With Get Behind Me Satan (which I liked a good deal), Jack puts down the guitar and concentrates on the piano, with a lot of marimba parts thrown in for good measure. If you had told me that there was a rock album that featured backing marimba lines, I probably would have made an excuse to avoid the thing. But it actually works out surprisingly well for this album.
I liked Meg White's drumming. Does she have talent? No. But her minimalist approach, accompanied with a heavy bass pedal, is the perfect drum part for the unstoppable beat of "Seven Nation Army" or "Conquest".
What I Didn't Like: I didn't like Meg White's drumming. Her sole talent seems to lie in sitting behind a drum set and looking cute. While her drumming style may be the perfect accompaniment to Jack White's actual talent on some songs (see above), on other songs, it's clear her lack of skill is holding the group back. Tell me "My Doorbell" wouldn't benefit from a groovier beat. There's only so much you can do by throwing all your weight onto the bass petal on every quarter note.

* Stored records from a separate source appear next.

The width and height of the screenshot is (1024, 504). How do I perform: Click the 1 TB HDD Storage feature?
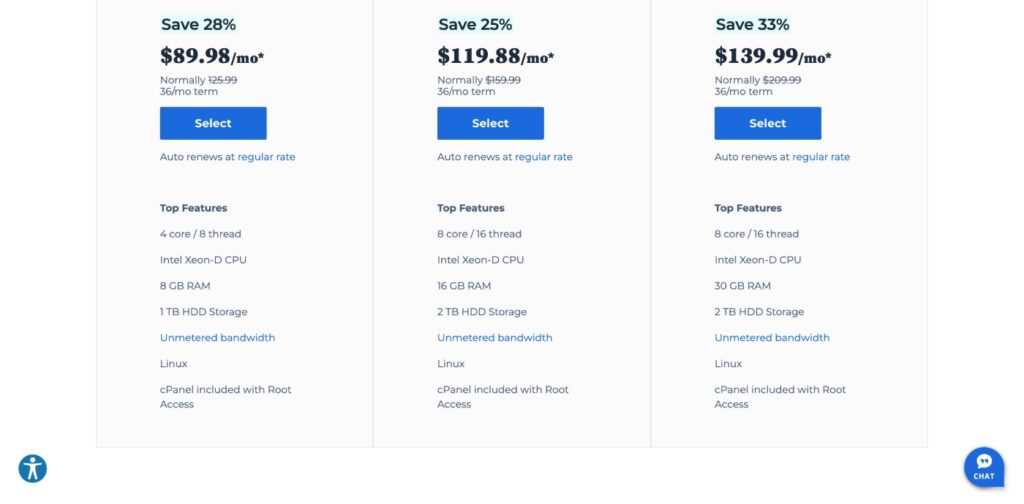click(x=203, y=312)
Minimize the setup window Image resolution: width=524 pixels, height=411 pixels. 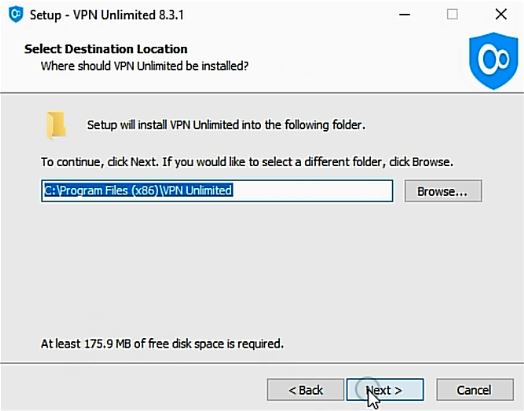tap(404, 14)
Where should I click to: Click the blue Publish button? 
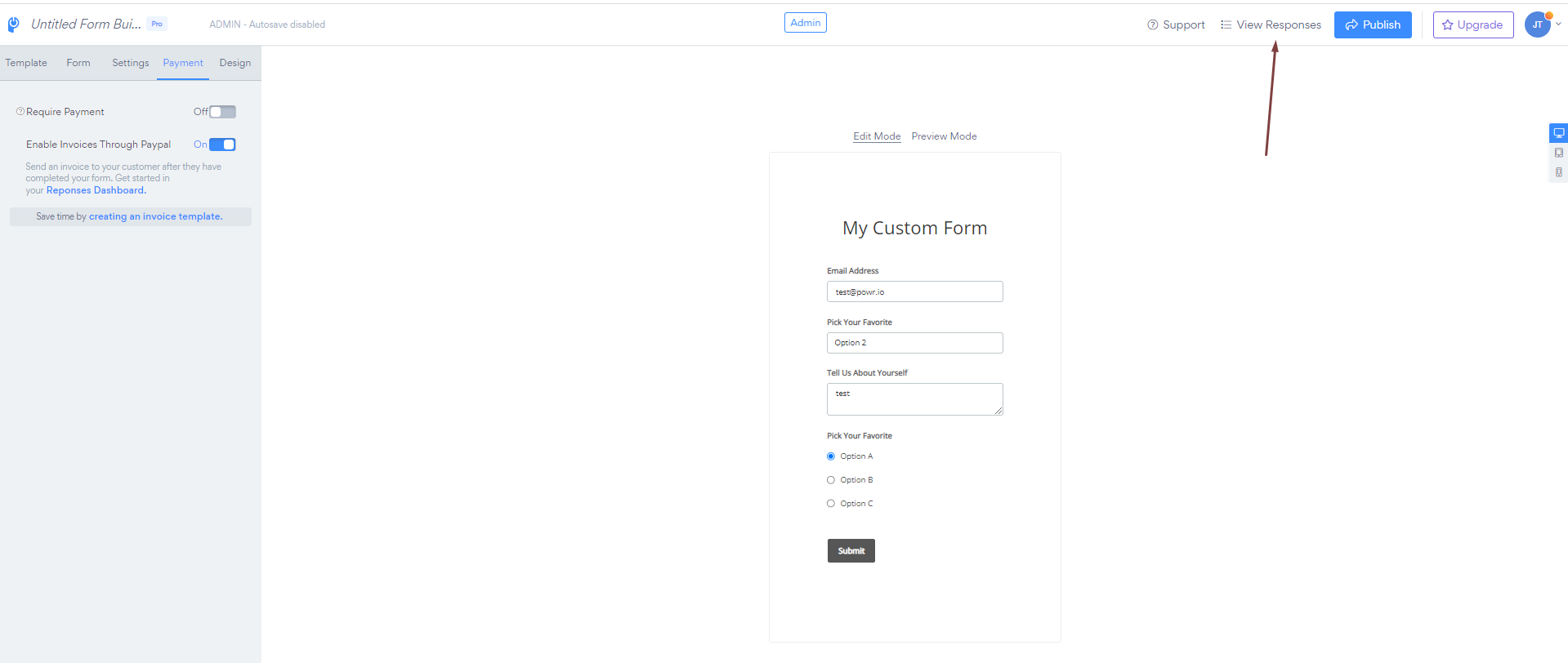(1373, 24)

On Icky Thump (which I'm not sure if I like), the guitar is back (and bluesy-er than ever), but there's also a bunch of fun extras like mariachi trumpets and something that sounds like crotales. However, the songwriting doesn't seem as solid on this album. The effects are fun, the group is clearly trying to avoid doing falling into a rut and doing the same thing again and again, but no song on Icky Thump really stuck out for me. It's probably the least catchy album of the five I listened to, while also being the most diverse.
I didn't like Meg White's singing. See "Passive Manipulation" and "It's True That We Love One Another". She can't drum either, but at least she can hide that when she needs to.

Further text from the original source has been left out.